Even as I ironed it, I was looking on my shelves to see if I missed something else I could use.  Then I started to pick up and put away the fabric that was on my floor.  It was a new batch that someone had recently sent me (the gold sheet was a part of it), it had belonged to her mother.  I  had looked at and washed all the fabric, but I wasn’t really familiar with it.  And as  I started to put it away, I found the right piece of fabric for the back of “Safe in the Woods”.

It wasn’t the deep green that I envisioned, but it had a richness  and warmth to it that worked.  And the fabric has a comforting weight to it.

I didn’t have quite enough, so I added the patterned piece of brown, which was exactly the right size.

Now I’ll start tacking it with a deep green wool.

“Safe in the Woods” is sold.

Morning at Bedlam Farm, Gus in the Pasture

July 19th, 2017

“Okay” I said to Jon, “but I can’t look.”

I  trust Jon and I think it’s true when he says that Gus should be off the leash in the barnyard and pasture.   That he needs to figure out how to navigate that part of his world.

But as he wrote on his blog yesterday, I have a hard time with it.

I get nervous seeing him around the big animals.  The last thing I want is for him to sense that nervousness in me.  And he will if I’m constantly picking him up or bending down to try and “protect” him.

This is just something I’m not good at.  But Jon is, so I’ve handed it over to him.

This is where  trust comes in.  If I didn’t trust Jon, this could be an issue between us.  But I believe he’s right about it.  Jon’s  good at knowing the difference between when Gus is really in danger or not.

And Gus needs to learn that too.

In many ways, Jon’s better at reading animals than I am.  In situations like this, my fear and protective instincts take over, often blinding me from what’s really going on.

There’s  a difference between Fanny putting her head down to smell Gus and putting her head down to chase him out of the pasture.   When I’m nervous, I’m not always good at distinguishing between the two.

In a way it’s like teaching your kid how to drive, some people are good at it and some people aren’t.  So you want the parent who doesn’t rattle easily doing it.

Today I could see that Gus was figuring it out and the other animals are getting used to him.

I watched the donkeys treat Gus like any of the other animals.  They basically showed little interest.  Which is a good thing.  And I saw how Gus hugs the barn wall or stays close to me or Jon.  How he keeps away from the sheep and won’t go in the pole barn.

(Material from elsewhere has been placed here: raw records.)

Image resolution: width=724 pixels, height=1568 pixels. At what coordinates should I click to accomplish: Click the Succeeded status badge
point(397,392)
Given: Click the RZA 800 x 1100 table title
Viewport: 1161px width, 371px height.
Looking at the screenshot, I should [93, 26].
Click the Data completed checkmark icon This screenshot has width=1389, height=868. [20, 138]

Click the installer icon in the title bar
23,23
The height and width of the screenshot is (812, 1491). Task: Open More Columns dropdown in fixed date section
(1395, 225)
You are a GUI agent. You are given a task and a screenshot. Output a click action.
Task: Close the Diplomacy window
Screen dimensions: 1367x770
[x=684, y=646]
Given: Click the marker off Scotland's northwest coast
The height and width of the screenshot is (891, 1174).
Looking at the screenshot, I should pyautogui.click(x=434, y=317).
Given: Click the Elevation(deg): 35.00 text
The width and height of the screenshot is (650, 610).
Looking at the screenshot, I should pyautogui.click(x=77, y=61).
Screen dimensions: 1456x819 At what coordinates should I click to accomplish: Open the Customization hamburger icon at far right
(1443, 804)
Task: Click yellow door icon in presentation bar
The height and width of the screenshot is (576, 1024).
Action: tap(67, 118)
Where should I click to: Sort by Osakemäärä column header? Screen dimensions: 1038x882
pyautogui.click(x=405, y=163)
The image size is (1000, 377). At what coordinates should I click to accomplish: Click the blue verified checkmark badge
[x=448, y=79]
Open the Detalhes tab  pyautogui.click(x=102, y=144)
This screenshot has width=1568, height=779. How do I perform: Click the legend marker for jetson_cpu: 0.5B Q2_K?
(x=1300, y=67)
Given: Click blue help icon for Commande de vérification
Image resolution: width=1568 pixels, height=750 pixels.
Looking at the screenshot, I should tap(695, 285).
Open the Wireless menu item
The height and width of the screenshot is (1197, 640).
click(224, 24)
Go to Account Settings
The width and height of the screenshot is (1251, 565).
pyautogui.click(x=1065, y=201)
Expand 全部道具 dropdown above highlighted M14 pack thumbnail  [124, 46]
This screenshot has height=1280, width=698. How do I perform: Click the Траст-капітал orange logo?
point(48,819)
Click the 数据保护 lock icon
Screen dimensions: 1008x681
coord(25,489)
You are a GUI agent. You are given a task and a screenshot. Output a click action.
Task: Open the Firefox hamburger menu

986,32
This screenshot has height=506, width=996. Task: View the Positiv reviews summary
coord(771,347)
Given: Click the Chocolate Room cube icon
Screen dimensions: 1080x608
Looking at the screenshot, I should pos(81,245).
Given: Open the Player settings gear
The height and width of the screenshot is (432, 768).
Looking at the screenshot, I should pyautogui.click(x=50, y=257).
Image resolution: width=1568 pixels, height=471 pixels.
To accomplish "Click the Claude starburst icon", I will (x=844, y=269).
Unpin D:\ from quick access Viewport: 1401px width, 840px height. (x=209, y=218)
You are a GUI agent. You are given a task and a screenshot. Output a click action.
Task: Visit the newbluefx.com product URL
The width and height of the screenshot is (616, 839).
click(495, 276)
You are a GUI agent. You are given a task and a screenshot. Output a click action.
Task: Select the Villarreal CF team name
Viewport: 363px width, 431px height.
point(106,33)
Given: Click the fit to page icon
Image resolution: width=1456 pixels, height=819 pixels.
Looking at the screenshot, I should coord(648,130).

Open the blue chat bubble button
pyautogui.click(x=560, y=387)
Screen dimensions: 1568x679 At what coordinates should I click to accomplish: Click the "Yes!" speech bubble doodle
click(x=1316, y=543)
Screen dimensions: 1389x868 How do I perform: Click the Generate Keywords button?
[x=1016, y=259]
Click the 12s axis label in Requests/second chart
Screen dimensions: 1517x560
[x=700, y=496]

These are all signs that he’s learning to do just what Jon says he needs to do.

Sometimes, training a dog, is  about stepping back and getting out of the way.


This Year’s Three Sister’s Garden

July 18th, 2017

We’ve had so much rain this year, my Three Sister’s Garden is thriving.

I put Ed Gulley’s Turtle Sculpture in the garden where some of the vegetable didn’t grow.   I was thinking of the Native American story of the how the earth was created on turtles back.

Some of the corn is taller than others and some didn’t come up at all.

There are only a few bean plants but the squash is doing well this year.  Last year was a bad one for squash, but  I can already see a few small squash on the stems.   And the three sunflowers that reseeded themselves are getting big too.

A Sweater Made From Bedlam Farm Wool

July 18th, 2017

Baby sweater made from Bedlam Farm wool

On Sunday Jon and I took the wool to Deb at the Vermont Fiber Mill.  This time we took Gus with us, he slept all the way there and all the way back.

Like last year, I mixed the Border Leicester and Cheviot wool with the Romney wool.

I tried to match the colors mixing Suzy with Griselle’s, Liam with Rosemary’s, Socks with Biddy, and Pumpkins with Izzy’s.  I also I did something different in mixing Zelda’s Cheviot wool with Kim’s Karakul wool together.   I’ll get those in roving bumps and the rest in yarn.

The baby sweater in the picture above was made with Bedlam Farm wool.   The woman who made it for her grandchild, said the wool was a pleasure to work with.  I find the sweater just beautiful.

I’ll be getting the wool back from the mill in October.  Hopefully in time for the Bedlam Farm Open House.   But I’ll be selling it here on my blog too.

The wool packed in the car to take to the mill.